[[ Exercise materials, beginning ]]
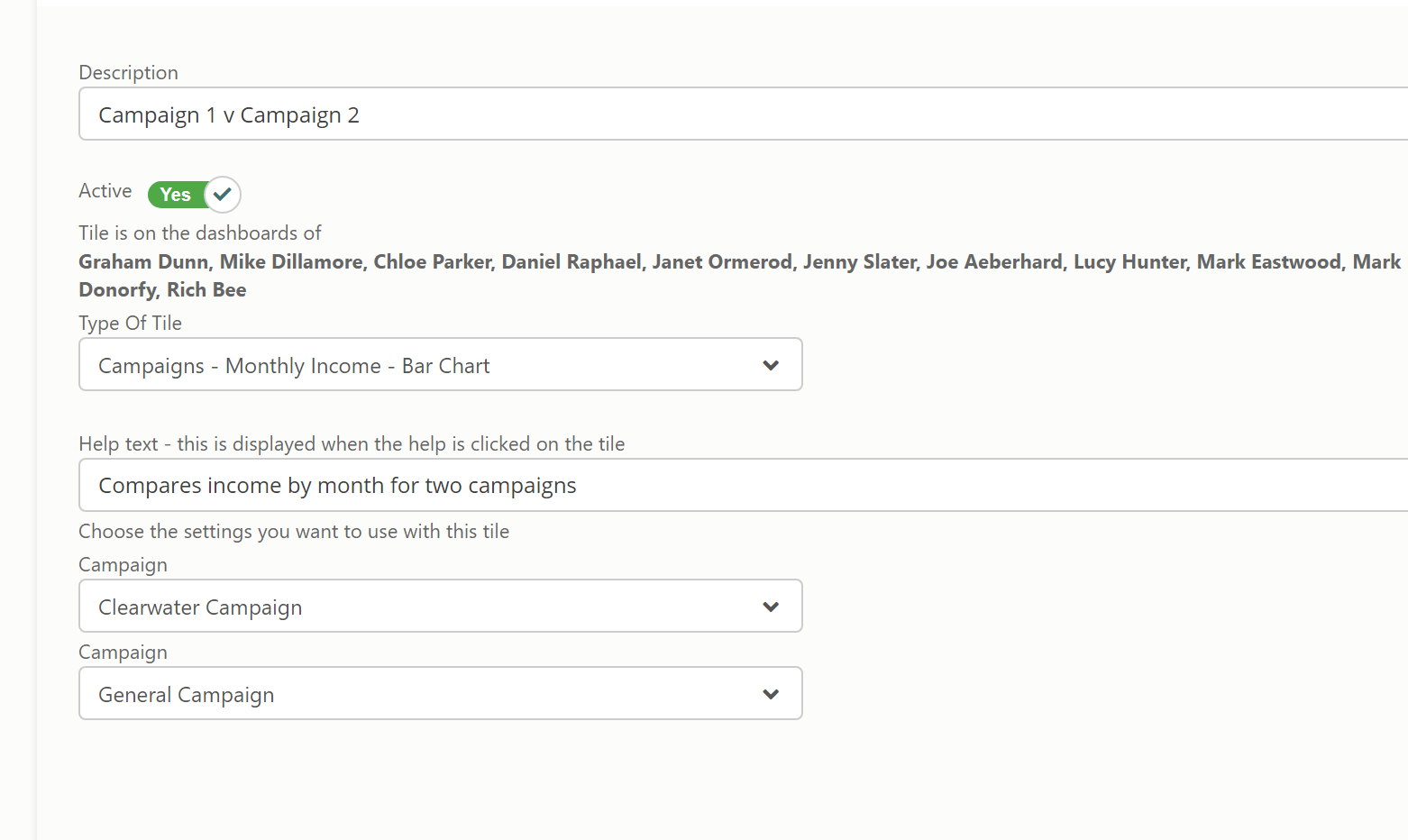
Task: Click the green Yes label on toggle
Action: pyautogui.click(x=175, y=195)
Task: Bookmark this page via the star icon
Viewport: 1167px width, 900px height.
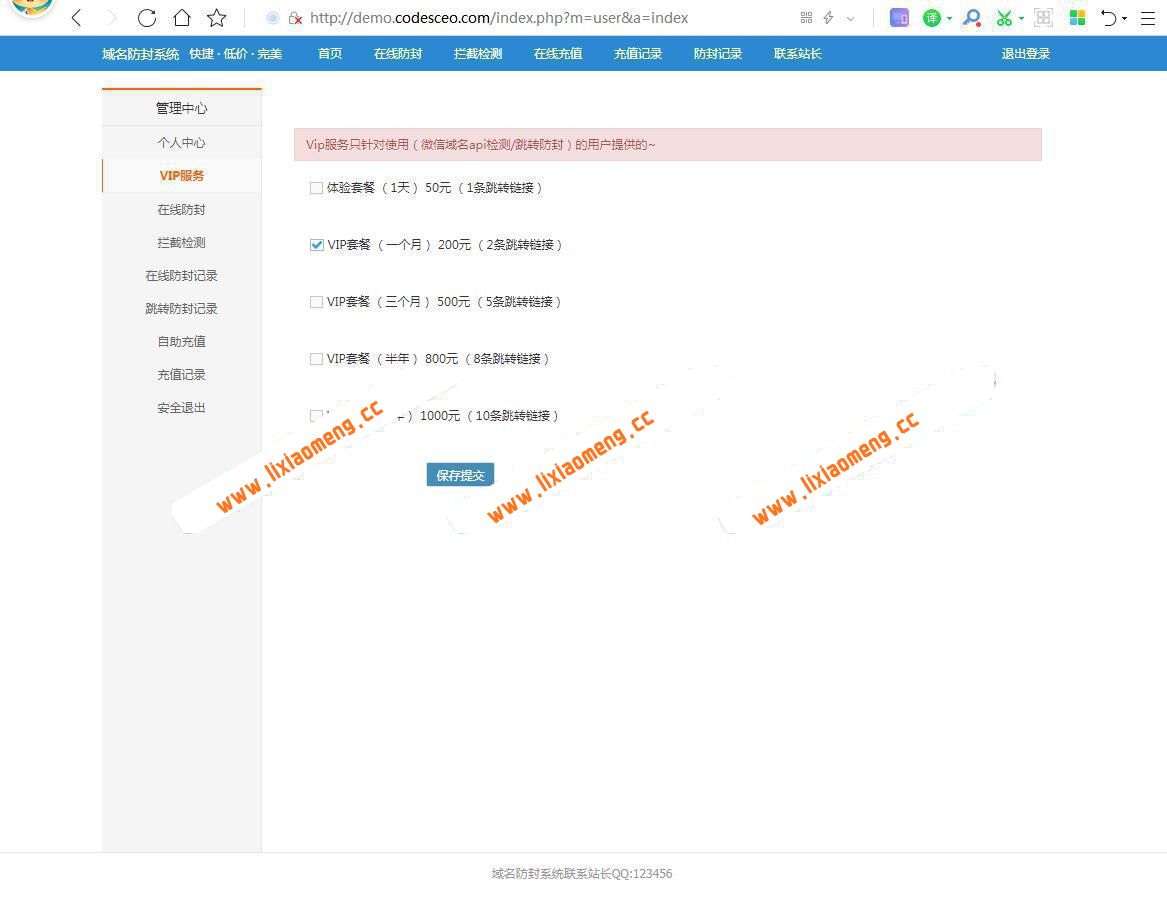Action: click(216, 17)
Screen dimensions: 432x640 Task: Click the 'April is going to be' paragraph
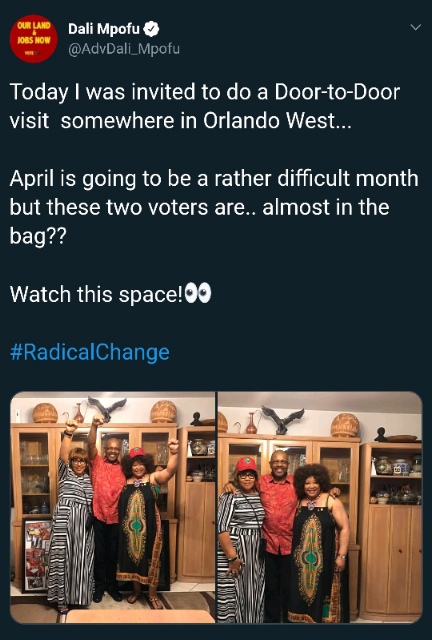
[[ Exercise materials, end ]]
• **What is needed**: Only the lines from the line that contains "Viewport: 1167px width, 900px height." through the end of the entries are to be written out, exactly and without pictures, both ends included.

• **Solved problem**:
Viewport: 1167px width, 900px height.
Action: click(216, 17)
Screen dimensions: 432x640 Task: Click the 'April is going to be' paragraph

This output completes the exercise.